→ **What to do**: When copying the data below, keep only the lines from the one with "Instruction: Expand row ТЕРп02-01-001-05" through the one with "784x431 pixels.", word for word, and skip the pictures.

(Records from a collection)
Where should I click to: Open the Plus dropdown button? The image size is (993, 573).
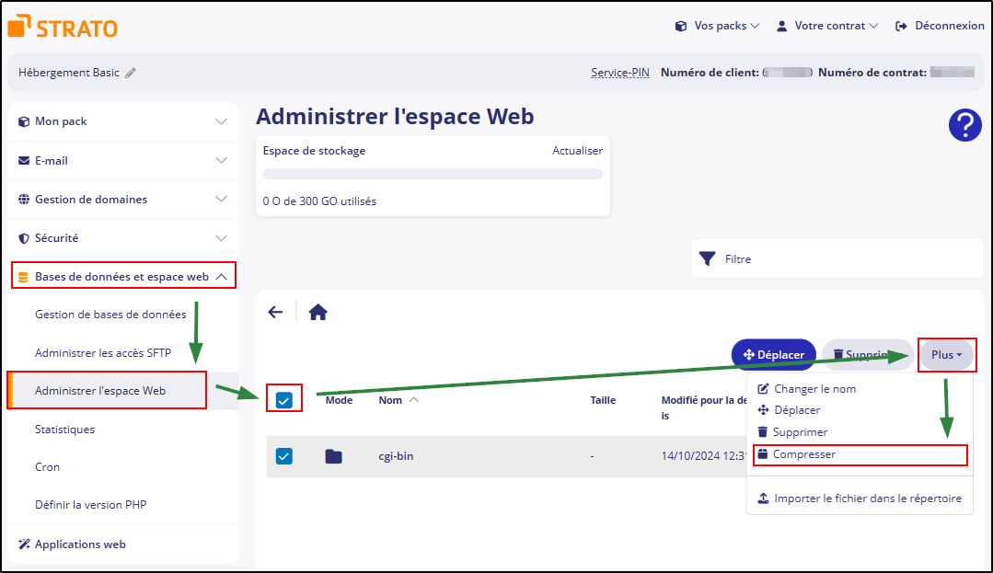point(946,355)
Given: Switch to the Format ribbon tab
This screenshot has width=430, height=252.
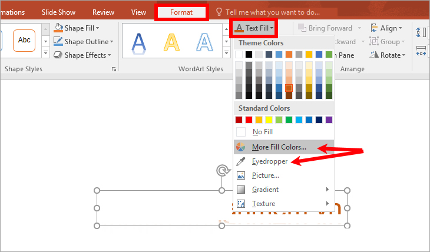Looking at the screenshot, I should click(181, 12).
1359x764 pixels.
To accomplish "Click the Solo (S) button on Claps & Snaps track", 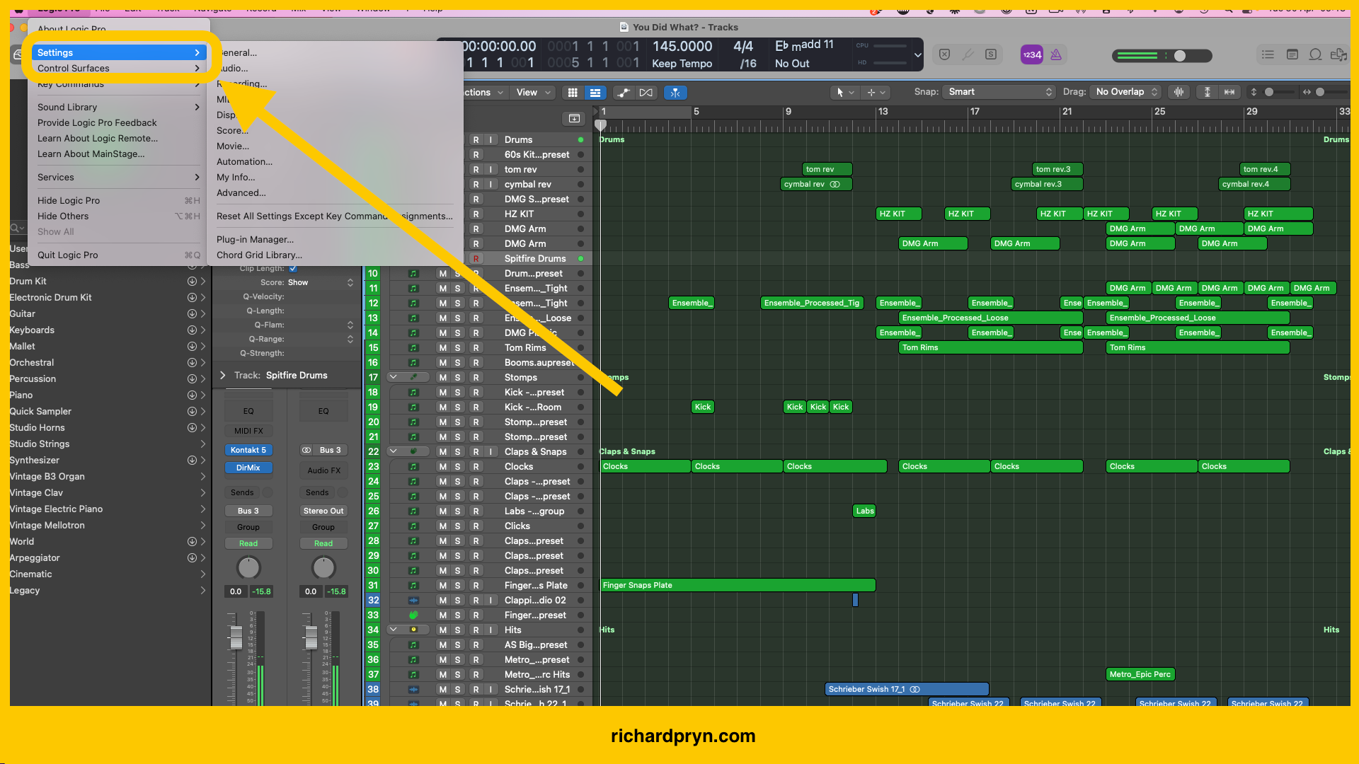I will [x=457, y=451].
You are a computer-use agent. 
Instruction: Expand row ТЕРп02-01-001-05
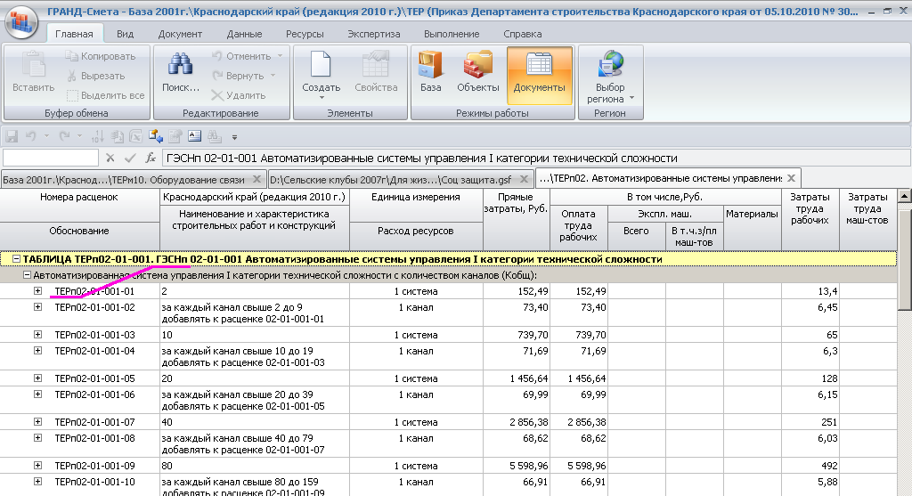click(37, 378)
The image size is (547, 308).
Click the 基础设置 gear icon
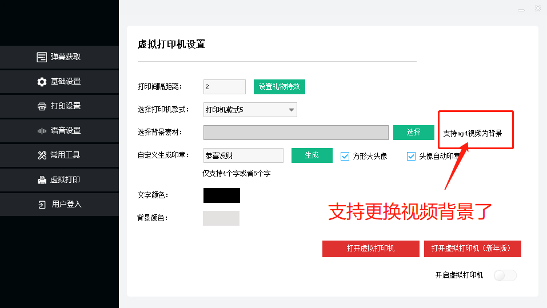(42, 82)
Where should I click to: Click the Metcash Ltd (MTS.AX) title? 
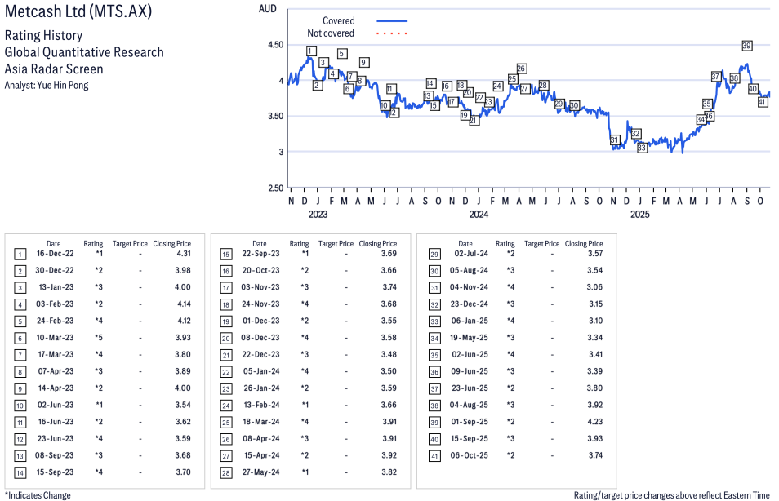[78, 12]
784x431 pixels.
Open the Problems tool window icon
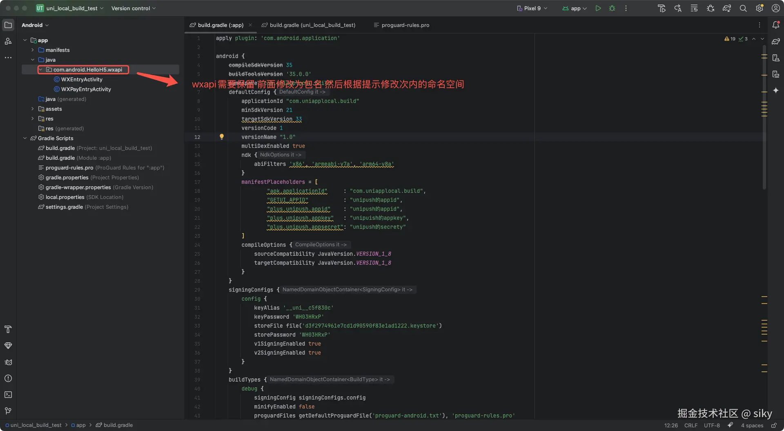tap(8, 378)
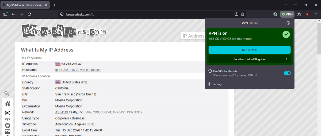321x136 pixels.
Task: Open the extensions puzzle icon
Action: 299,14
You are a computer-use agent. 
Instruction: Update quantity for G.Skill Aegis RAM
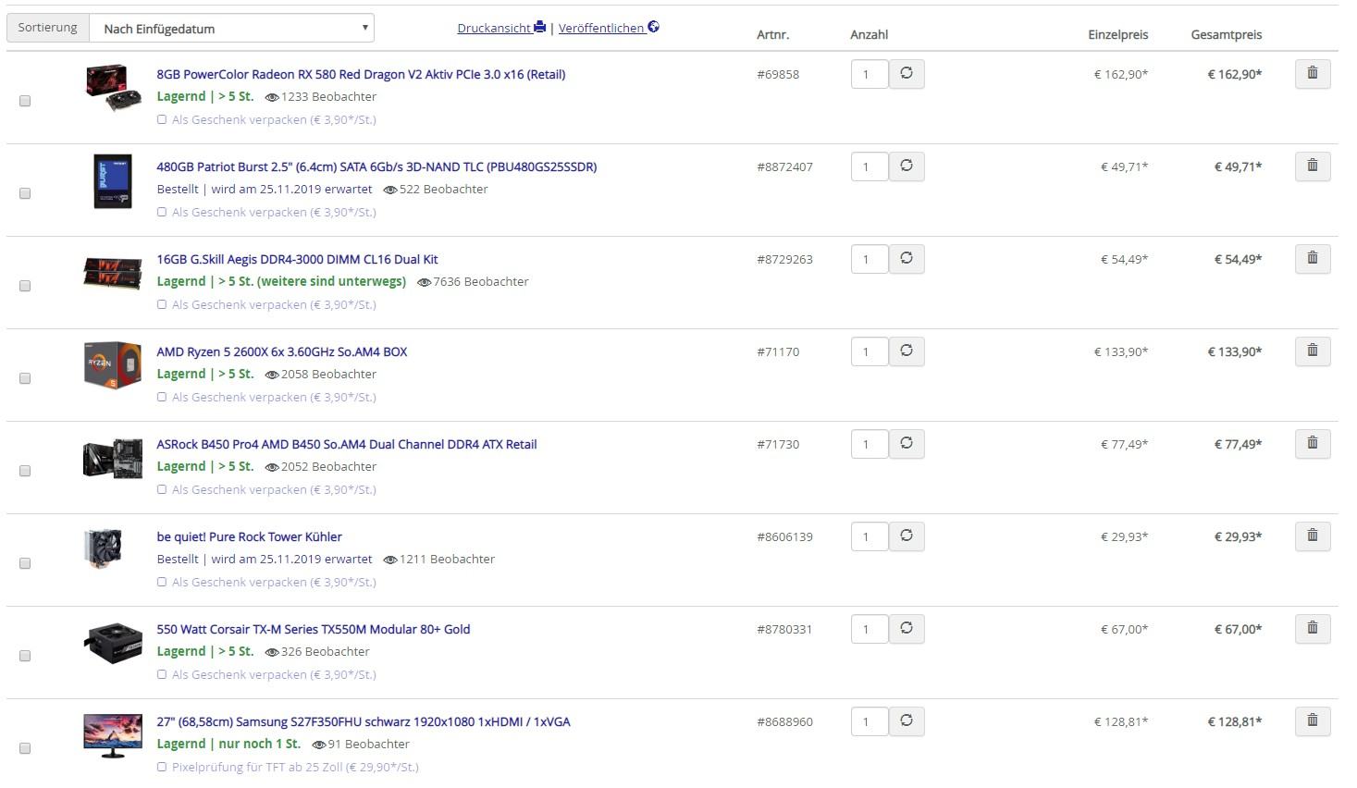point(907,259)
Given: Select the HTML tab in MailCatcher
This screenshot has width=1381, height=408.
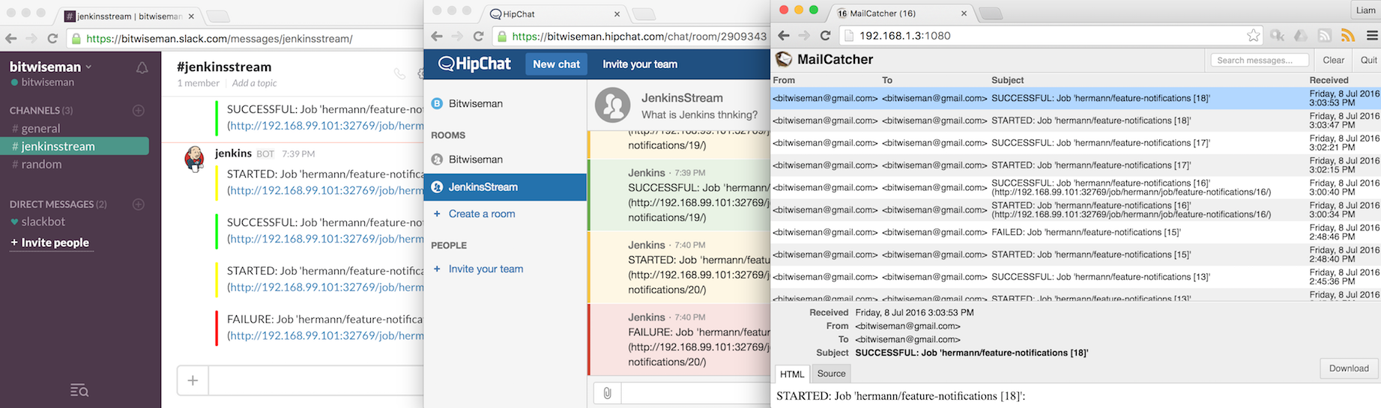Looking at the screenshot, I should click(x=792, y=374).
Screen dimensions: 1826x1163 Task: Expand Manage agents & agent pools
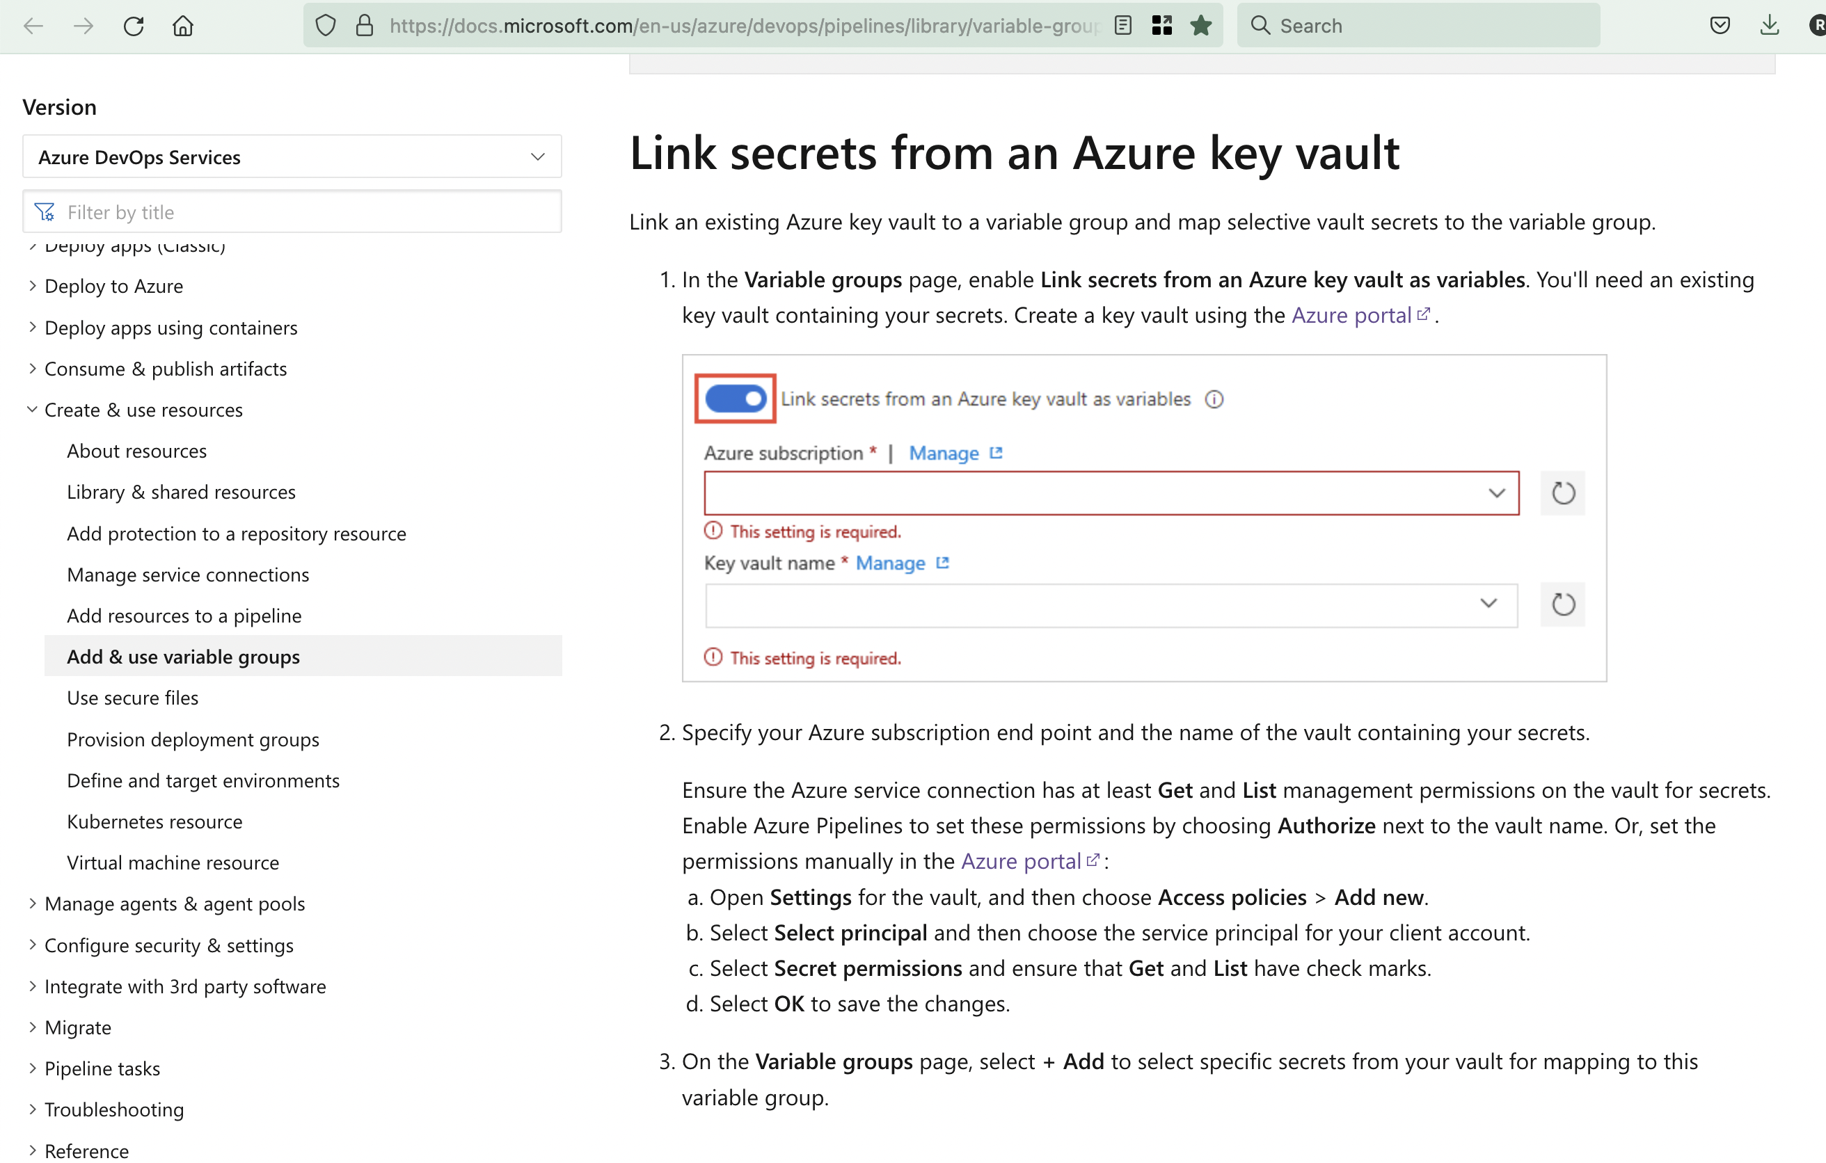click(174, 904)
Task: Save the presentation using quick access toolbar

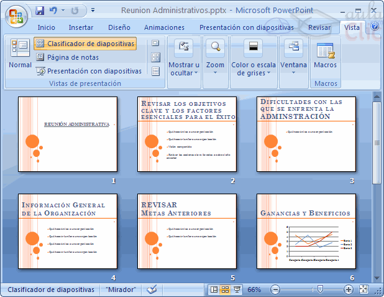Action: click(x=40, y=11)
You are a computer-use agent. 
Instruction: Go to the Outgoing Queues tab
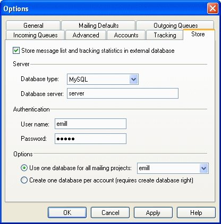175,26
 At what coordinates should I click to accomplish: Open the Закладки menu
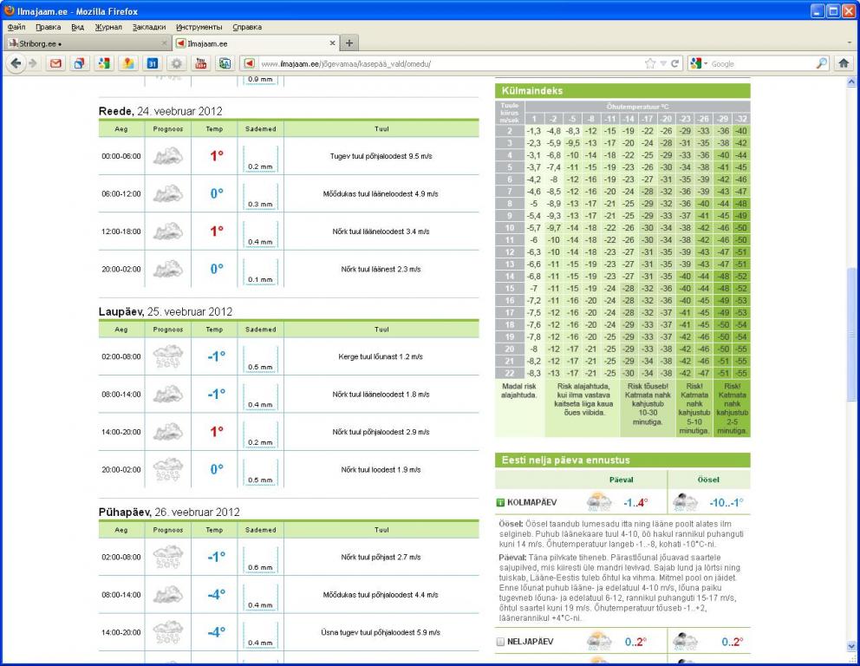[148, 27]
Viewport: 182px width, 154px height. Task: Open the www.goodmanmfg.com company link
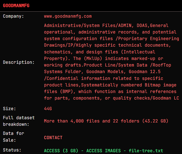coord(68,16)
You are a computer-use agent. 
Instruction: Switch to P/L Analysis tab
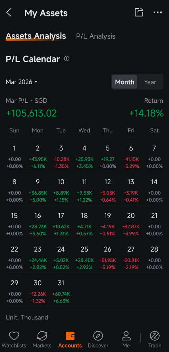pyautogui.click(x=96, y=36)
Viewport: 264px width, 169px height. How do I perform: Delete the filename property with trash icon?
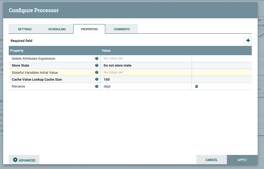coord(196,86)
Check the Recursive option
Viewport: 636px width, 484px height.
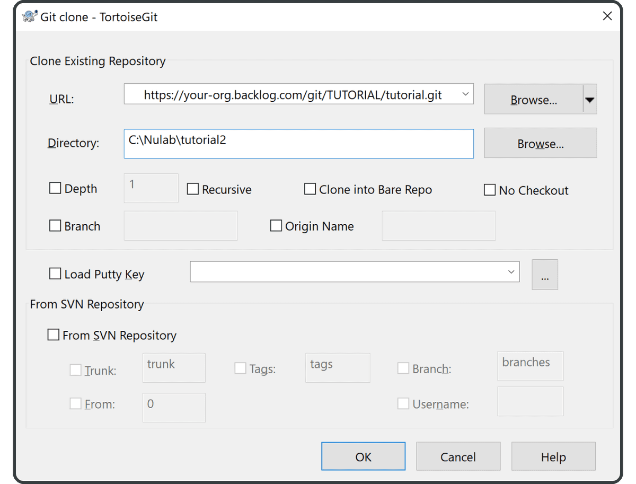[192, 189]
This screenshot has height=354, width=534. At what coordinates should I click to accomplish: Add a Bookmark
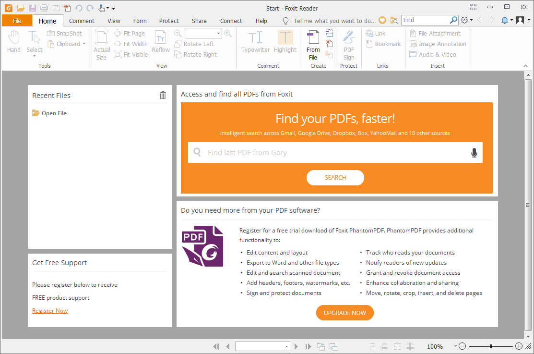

→ **Problem solution**:
Instruction: Expand row ТЕРп02-01-001-05
click(37, 378)
The image size is (547, 308).
Click the 基础设置 gear icon
(42, 82)
Where should I click to: Click the Metcash Ltd (MTS.AX) title? 
[78, 12]
784x431 pixels.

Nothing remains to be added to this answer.